Requirements: Render the data below as a two-column Markdown table headed Index and Content. Each nonblank line goes in Content, with its consecutive row number in Index. Leave out blank lines.

── Records to use ──

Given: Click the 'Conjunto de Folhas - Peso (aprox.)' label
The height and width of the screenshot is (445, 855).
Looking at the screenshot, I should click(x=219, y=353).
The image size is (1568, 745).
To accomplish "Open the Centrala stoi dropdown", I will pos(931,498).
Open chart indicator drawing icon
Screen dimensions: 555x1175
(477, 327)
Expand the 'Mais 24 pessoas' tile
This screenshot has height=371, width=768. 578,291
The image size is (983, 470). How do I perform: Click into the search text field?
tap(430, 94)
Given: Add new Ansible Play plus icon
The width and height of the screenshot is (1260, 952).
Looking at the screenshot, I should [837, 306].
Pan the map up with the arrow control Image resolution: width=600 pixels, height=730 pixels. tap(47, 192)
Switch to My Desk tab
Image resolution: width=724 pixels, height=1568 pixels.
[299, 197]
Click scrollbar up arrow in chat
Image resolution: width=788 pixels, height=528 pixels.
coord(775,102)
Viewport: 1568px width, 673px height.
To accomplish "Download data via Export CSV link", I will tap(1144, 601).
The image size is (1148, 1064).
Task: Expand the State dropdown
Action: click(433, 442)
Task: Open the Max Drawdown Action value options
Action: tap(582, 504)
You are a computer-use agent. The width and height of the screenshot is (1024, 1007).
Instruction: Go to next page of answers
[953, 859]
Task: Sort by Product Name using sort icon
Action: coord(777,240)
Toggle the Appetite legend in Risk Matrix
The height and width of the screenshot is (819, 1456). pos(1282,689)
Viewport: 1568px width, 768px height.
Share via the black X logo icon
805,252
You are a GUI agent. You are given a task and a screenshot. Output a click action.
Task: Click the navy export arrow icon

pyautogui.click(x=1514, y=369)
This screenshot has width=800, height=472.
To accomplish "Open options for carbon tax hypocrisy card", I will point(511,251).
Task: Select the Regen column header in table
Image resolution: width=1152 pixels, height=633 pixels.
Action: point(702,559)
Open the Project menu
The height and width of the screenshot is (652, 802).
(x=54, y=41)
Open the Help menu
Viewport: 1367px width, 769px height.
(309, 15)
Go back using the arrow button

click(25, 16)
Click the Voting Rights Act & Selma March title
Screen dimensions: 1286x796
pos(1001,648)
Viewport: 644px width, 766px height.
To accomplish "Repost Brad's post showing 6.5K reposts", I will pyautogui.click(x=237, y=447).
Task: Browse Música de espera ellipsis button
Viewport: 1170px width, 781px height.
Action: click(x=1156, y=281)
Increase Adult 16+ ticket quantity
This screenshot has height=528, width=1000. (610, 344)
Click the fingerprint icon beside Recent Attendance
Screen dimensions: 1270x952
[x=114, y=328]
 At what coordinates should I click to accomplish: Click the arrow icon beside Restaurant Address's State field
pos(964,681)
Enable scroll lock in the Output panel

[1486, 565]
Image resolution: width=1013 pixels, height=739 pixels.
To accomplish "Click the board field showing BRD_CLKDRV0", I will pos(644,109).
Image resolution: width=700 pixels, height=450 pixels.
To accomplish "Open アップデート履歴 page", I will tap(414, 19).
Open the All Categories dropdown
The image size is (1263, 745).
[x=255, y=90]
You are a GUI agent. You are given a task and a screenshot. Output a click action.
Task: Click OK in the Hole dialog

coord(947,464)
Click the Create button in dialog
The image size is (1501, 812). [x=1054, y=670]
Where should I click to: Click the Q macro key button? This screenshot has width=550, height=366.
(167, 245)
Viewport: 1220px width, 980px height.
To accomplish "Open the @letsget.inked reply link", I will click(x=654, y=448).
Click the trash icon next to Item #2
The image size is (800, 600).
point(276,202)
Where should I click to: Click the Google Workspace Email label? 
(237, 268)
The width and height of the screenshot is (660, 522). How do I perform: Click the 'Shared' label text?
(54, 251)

───

Output of the exercise:
| Index | Content |
|---|---|
| 1 | Given: Click the 'Conjunto de Folhas - Peso (aprox.)' label |
| 2 | The height and width of the screenshot is (445, 855). |
| 3 | Looking at the screenshot, I should click(x=219, y=353). |
| 4 | The image size is (1568, 745). |
| 5 | To accomplish "Open the Centrala stoi dropdown", I will pos(931,498). |
| 6 | Open chart indicator drawing icon |
| 7 | Screen dimensions: 555x1175 |
| 8 | (477, 327) |
| 9 | Expand the 'Mais 24 pessoas' tile |
| 10 | This screenshot has height=371, width=768. 578,291 |
| 11 | The image size is (983, 470). How do I perform: Click into the search text field? |
| 12 | tap(430, 94) |
| 13 | Given: Add new Ansible Play plus icon |
| 14 | The width and height of the screenshot is (1260, 952). |
| 15 | Looking at the screenshot, I should [837, 306]. |
| 16 | Pan the map up with the arrow control Image resolution: width=600 pixels, height=730 pixels. tap(47, 192) |
| 17 | Switch to My Desk tab |
| 18 | Image resolution: width=724 pixels, height=1568 pixels. |
| 19 | [299, 197] |
| 20 | Click scrollbar up arrow in chat |
| 21 | Image resolution: width=788 pixels, height=528 pixels. |
| 22 | coord(775,102) |
| 23 | Viewport: 1568px width, 673px height. |
| 24 | To accomplish "Download data via Export CSV link", I will tap(1144, 601). |
| 25 | The image size is (1148, 1064). |
| 26 | Task: Expand the State dropdown |
| 27 | Action: click(433, 442) |
| 28 | Task: Open the Max Drawdown Action value options |
| 29 | Action: tap(582, 504) |
| 30 | You are a computer-use agent. The width and height of the screenshot is (1024, 1007). |
| 31 | Instruction: Go to next page of answers |
| 32 | [953, 859] |
| 33 | Task: Sort by Product Name using sort icon |
| 34 | Action: coord(777,240) |
| 35 | Toggle the Appetite legend in Risk Matrix |
| 36 | The height and width of the screenshot is (819, 1456). pos(1282,689) |
| 37 | Viewport: 1568px width, 768px height. |
| 38 | Share via the black X logo icon |
| 39 | 805,252 |
| 40 | You are a GUI agent. You are given a task and a screenshot. Output a click action. |
| 41 | Task: Click the navy export arrow icon |
| 42 | pyautogui.click(x=1514, y=369) |
| 43 | This screenshot has width=800, height=472. |
| 44 | To accomplish "Open options for carbon tax hypocrisy card", I will point(511,251). |
| 45 | Task: Select the Regen column header in table |
| 46 | Image resolution: width=1152 pixels, height=633 pixels. |
| 47 | Action: point(702,559) |
| 48 | Open the Project menu |
| 49 | The height and width of the screenshot is (652, 802). |
| 50 | (x=54, y=41) |
| 51 | Open the Help menu |
| 52 | Viewport: 1367px width, 769px height. |
| 53 | (309, 15) |
| 54 | Go back using the arrow button |
| 55 | click(25, 16) |
| 56 | Click the Voting Rights Act & Selma March title |
| 57 | Screen dimensions: 1286x796 |
| 58 | pos(1001,648) |
| 59 | Viewport: 644px width, 766px height. |
| 60 | To accomplish "Repost Brad's post showing 6.5K reposts", I will pyautogui.click(x=237, y=447). |
| 61 | Task: Browse Música de espera ellipsis button |
| 62 | Viewport: 1170px width, 781px height. |
| 63 | Action: click(x=1156, y=281) |
| 64 | Increase Adult 16+ ticket quantity |
| 65 | This screenshot has height=528, width=1000. (610, 344) |
| 66 | Click the fingerprint icon beside Recent Attendance |
| 67 | Screen dimensions: 1270x952 |
| 68 | [x=114, y=328] |
| 69 |  At what coordinates should I click to accomplish: Click the arrow icon beside Restaurant Address's State field |
| 70 | pos(964,681) |
| 71 | Enable scroll lock in the Output panel |
| 72 | [1486, 565] |
| 73 | Image resolution: width=1013 pixels, height=739 pixels. |
| 74 | To accomplish "Click the board field showing BRD_CLKDRV0", I will pos(644,109). |
| 75 | Image resolution: width=700 pixels, height=450 pixels. |
| 76 | To accomplish "Open アップデート履歴 page", I will tap(414, 19). |
| 77 | Open the All Categories dropdown |
| 78 | The image size is (1263, 745). |
| 79 | [x=255, y=90] |
| 80 | You are a GUI agent. You are given a task and a screenshot. Output a click action. |
| 81 | Task: Click OK in the Hole dialog |
| 82 | coord(947,464) |
| 83 | Click the Create button in dialog |
| 84 | The image size is (1501, 812). [x=1054, y=670] |
| 85 | Where should I click to: Click the Q macro key button? This screenshot has width=550, height=366. |
| 86 | (167, 245) |
| 87 | Viewport: 1220px width, 980px height. |
| 88 | To accomplish "Open the @letsget.inked reply link", I will click(x=654, y=448). |
| 89 | Click the trash icon next to Item #2 |
| 90 | The image size is (800, 600). |
| 91 | point(276,202) |
| 92 | Where should I click to: Click the Google Workspace Email label?  |
| 93 | (237, 268) |
| 94 | The width and height of the screenshot is (660, 522). How do I perform: Click the 'Shared' label text? |
| 95 | (54, 251) |